Ratings7
Average rating3.9
Pride. Pride has been the topic of beautiful and deep conversations with friends, some still ongoing. It's a multifaceted word, hard to talk about because of its many meanings. It's also an important and necessary part of the balance we humans must keep.
Cruelty. Not a word I'd ever associated with pride, but now I may never be able to look at pride the same way. Some may see Independent People as a book about sheep, or perhaps the Icelandic ethos, or about struggle. I found heartbreak. Some parts hurt to read. Physically hurt. Gut level. And it kept hurting more.
Bjartur of Summerhouses wants to be independent. Own his land, be indebted to nobody, be strong. This need, this pride drives him to an isolation that is especially pathetic because he isn't even aware of it. Unseeing, he drives away love and hope and promise. The dumbstruck reader is with him every cruel step of the way.

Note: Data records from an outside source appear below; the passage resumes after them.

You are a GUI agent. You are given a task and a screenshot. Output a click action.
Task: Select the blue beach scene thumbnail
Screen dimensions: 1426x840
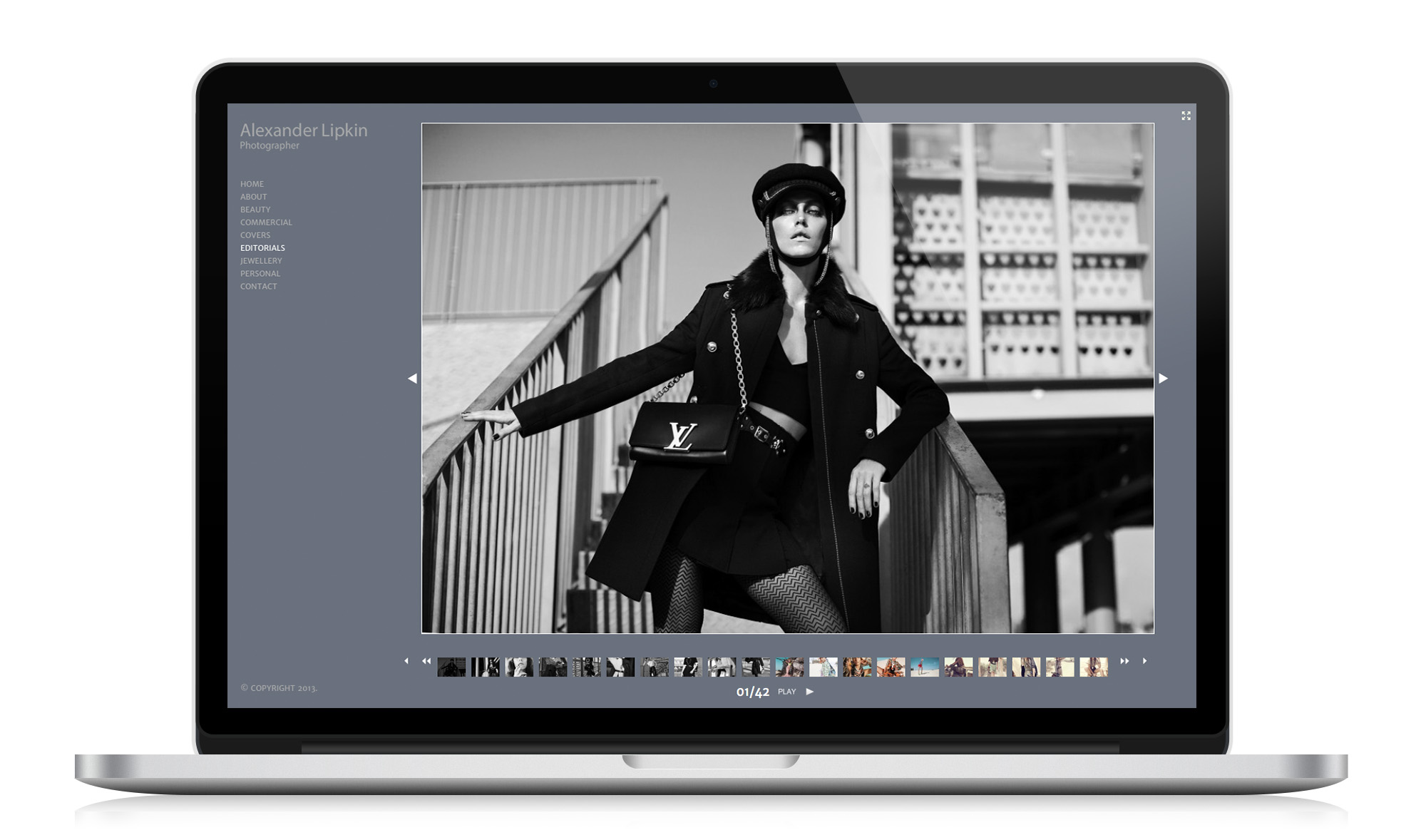[925, 667]
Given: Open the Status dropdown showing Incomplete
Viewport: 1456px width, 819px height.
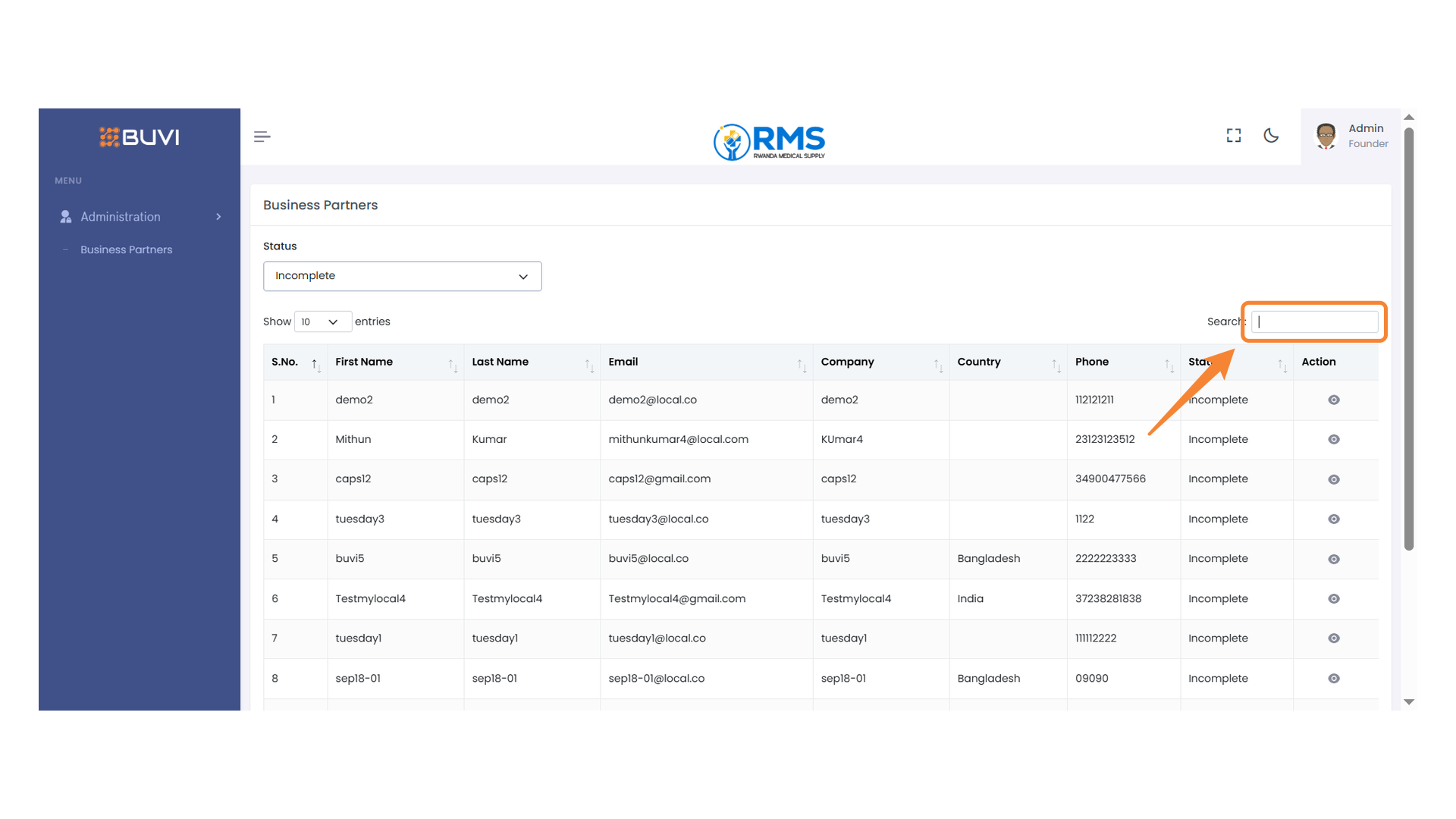Looking at the screenshot, I should [x=402, y=276].
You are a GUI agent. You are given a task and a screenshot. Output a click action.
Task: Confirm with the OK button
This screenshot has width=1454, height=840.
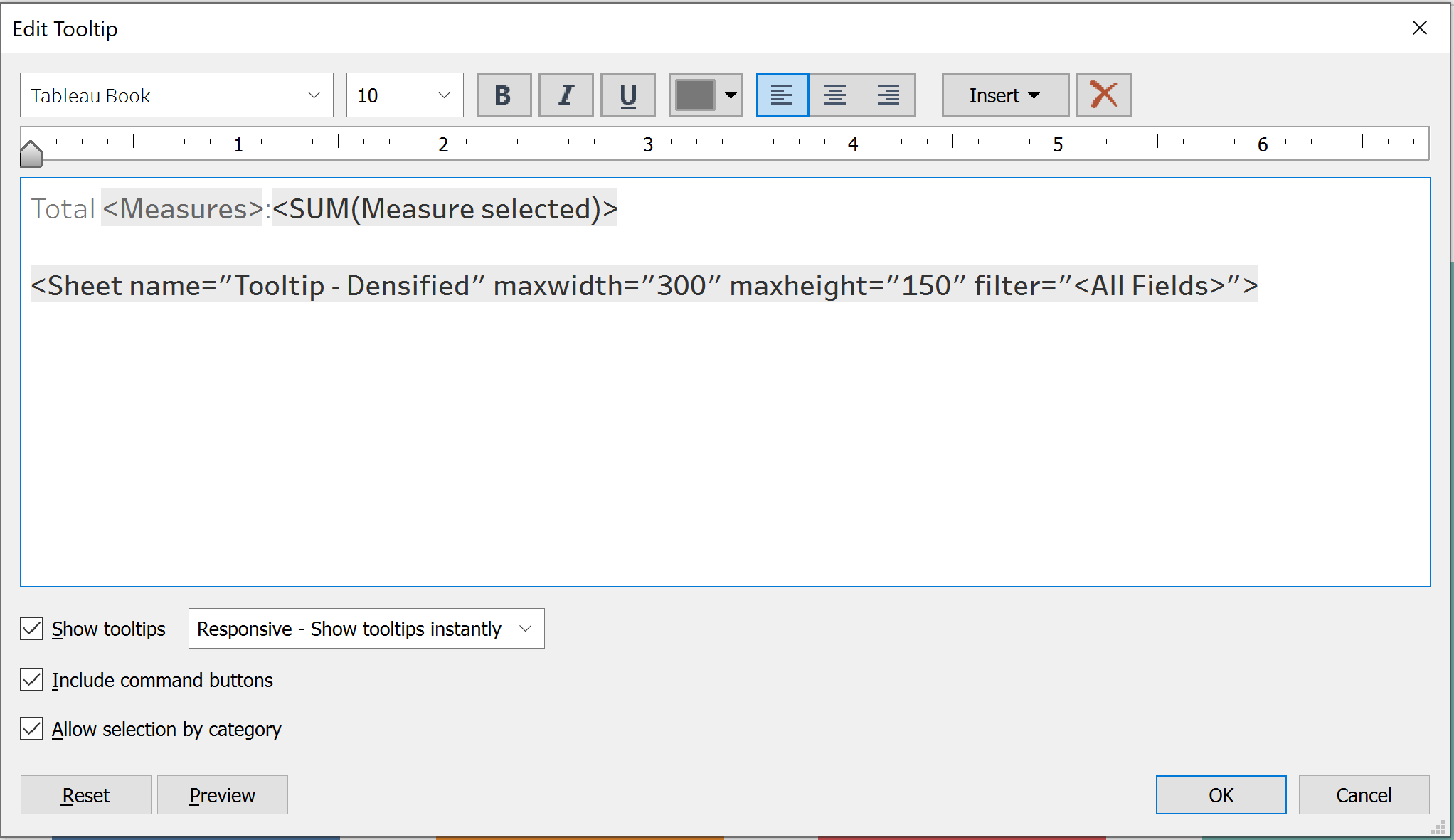point(1221,794)
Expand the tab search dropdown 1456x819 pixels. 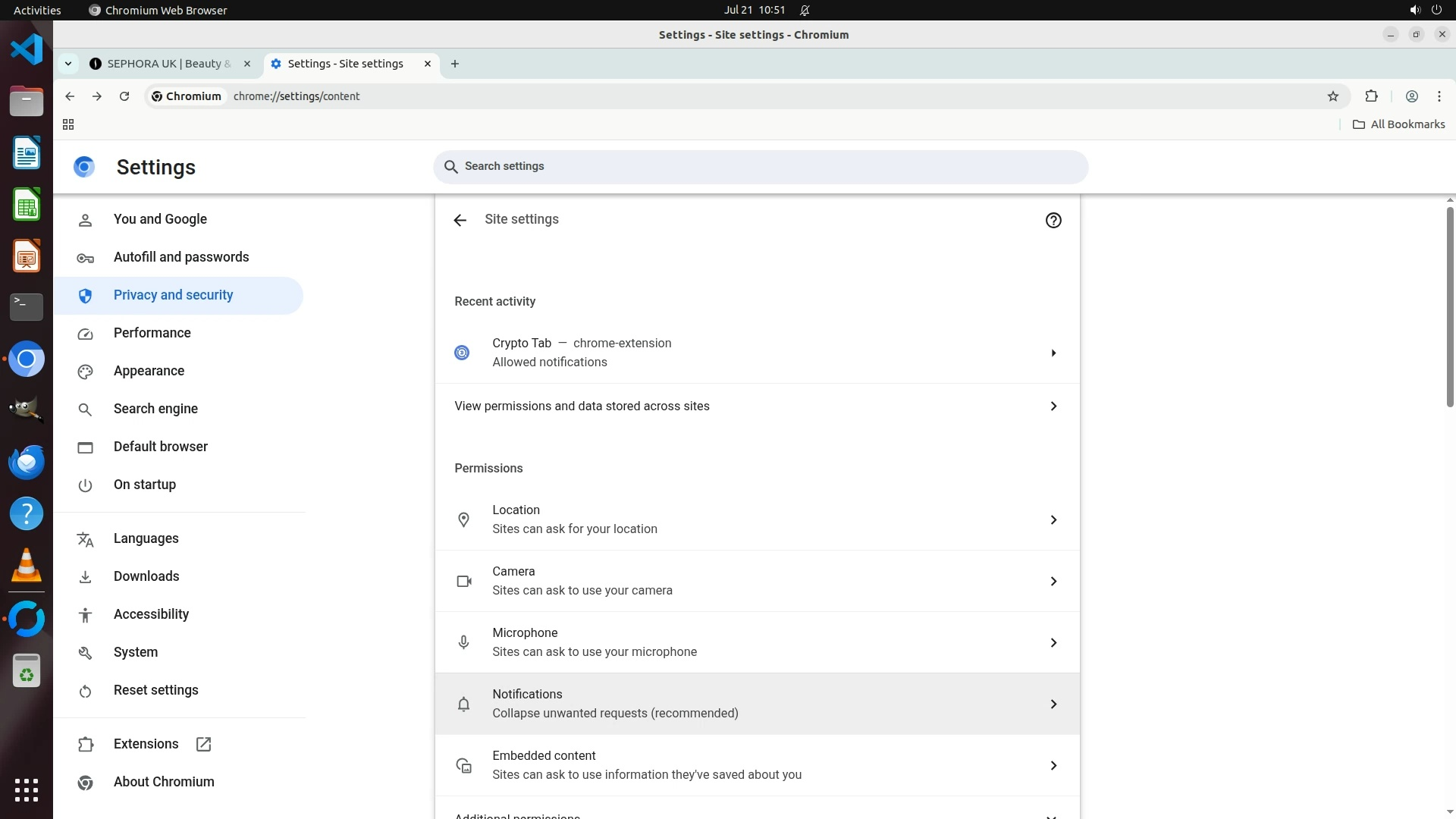click(68, 64)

And perhaps, at the end, seeing independence in a different light.
Finally finished Independent People today.
I wonder how many times I read some version of Bjartur's statement of his
philosophy: “Independence is the most important thing of all in life.” (p.31)
Independent man struggles to survive in Iceland in the early part of the 20th century. Recommended.
This is the story of Bjartur of Summerhouses and the story of Icelandic farmers and their politics during the early-mid 20th century. Bjartur is the most stubborn of sheep farmers, valuing his independence and economic freedom above all other things. His life and the life of his family is harsh, there's death and sickness and not much kindness. Every man fights for himself, and that also applies to all members of his family. But he's also a poet and there's much poetry in his stubbornness and his dedication to his sheep and his land.
It took a while to get into Laxness' writing style, as he sometimes seamlessly morphs narration into dialogue into poesy. There's equal parts harsh-life reality and equal parts dreams and hopes in the story, and the writing manages to pass that on beautifully, giving you occasional segments that fill your heart with love for the cruel and tender relationship between man and nature and beast.
This book was a beast. Brilliant and complex, dense and bleak. I'm so glad that I had my smart and scholarly women's book club to help me unpack it. It's a masterpiece, and I'm glad I read it, but it demands a lot. This would be difficult for most readers to take on alone, but with the right group, it's revealing.